Inspiring Young Readers

posted on 18 May 2017

Eric Winter

I’ve never been a big reader of Ladybird books: at the age I might have been reading them I was much more interested in comics. But that doesn’t mean I wasn’t aware of the Ladybird series and that is largely down to the immediately recognisable artwork used by so many of their illustrators.

For me one of the most talented was Eric Winter (1905 – 1981) who produced drawings for some of the most iconic of the Ladybird retellings of classic fairy stories. Eric’s work for Ladybird came relatively late in his life – from the late 1960s and 1970s through to his death – but prior to this he had enjoyed a modestly successful career as a commercial artist. He was responsible, for example, for creating the Abbey national logo.

 

But Winter also worked on magazines and comics – which may be one of the reasons his work appealed to me so much. Commissioned by the Reverends Chad Varah and Marcus Morris he produced illustrations for retellings of Bible stories that appeared in The Eagle and he  also provided drawings for more adult magazines and periodicals such as Woman and Woman’s Own.

It was his work on Ladybird’s Well Loved Tales that collectors of these books rate particularly highly and a copy of his Puss In Boots has been included in a time capsule project for future generations.

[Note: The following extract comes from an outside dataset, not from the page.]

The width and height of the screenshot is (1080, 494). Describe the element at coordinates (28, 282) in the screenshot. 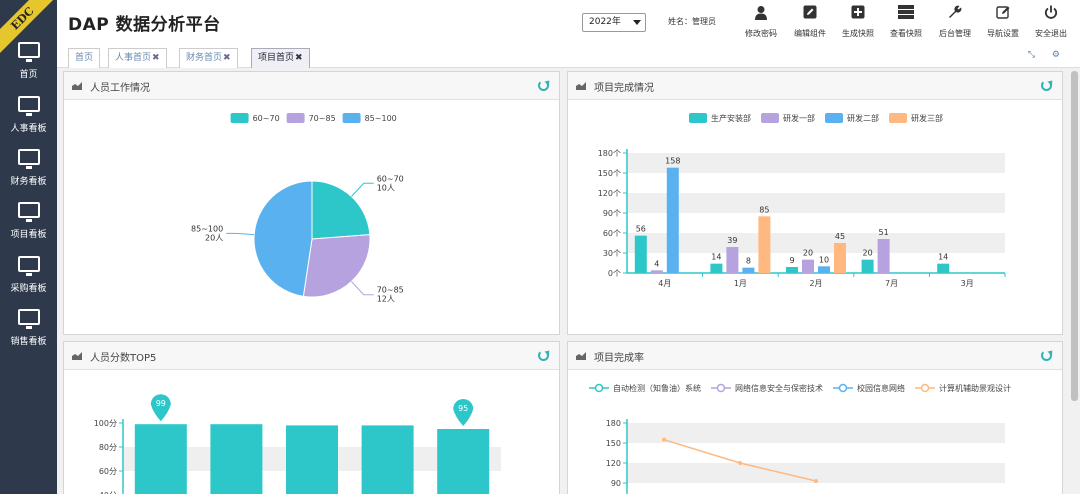

I see `sidebar-item-purchase-board: 采购看板` at that location. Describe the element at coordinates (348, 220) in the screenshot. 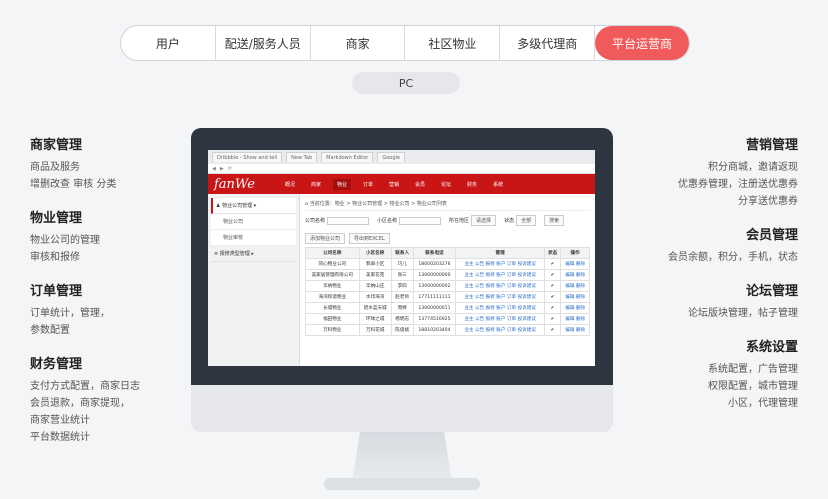

I see `company-input` at that location.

His work on Puss In Boots shows just how inventive and daring Winter could be. The drawings are full of unexpected detail – see the superb capturing of action in the unconventional drawing of Puss pouncing on a mouse for example – and he manages to retail the feline details whilst at the same time suggesting totally human characteristics for the cat.

 

For a good many older readers the Ladybird series of books will be forever bound up with their memories of their early school days and the nostalgia collectors market will probably ensure that copies of Winter’s work will be passed down from generation to generation. The Ladybird stable of illustrators were real artists with careers behind them in the art world and their work on these books so often goes unacknowledged and is not given its due. For reasons it’s hard to understand, children’s book illustration is a Cinderella subject – oddly fitting for an artist like Winter who spent so much time illustrating fairy tales.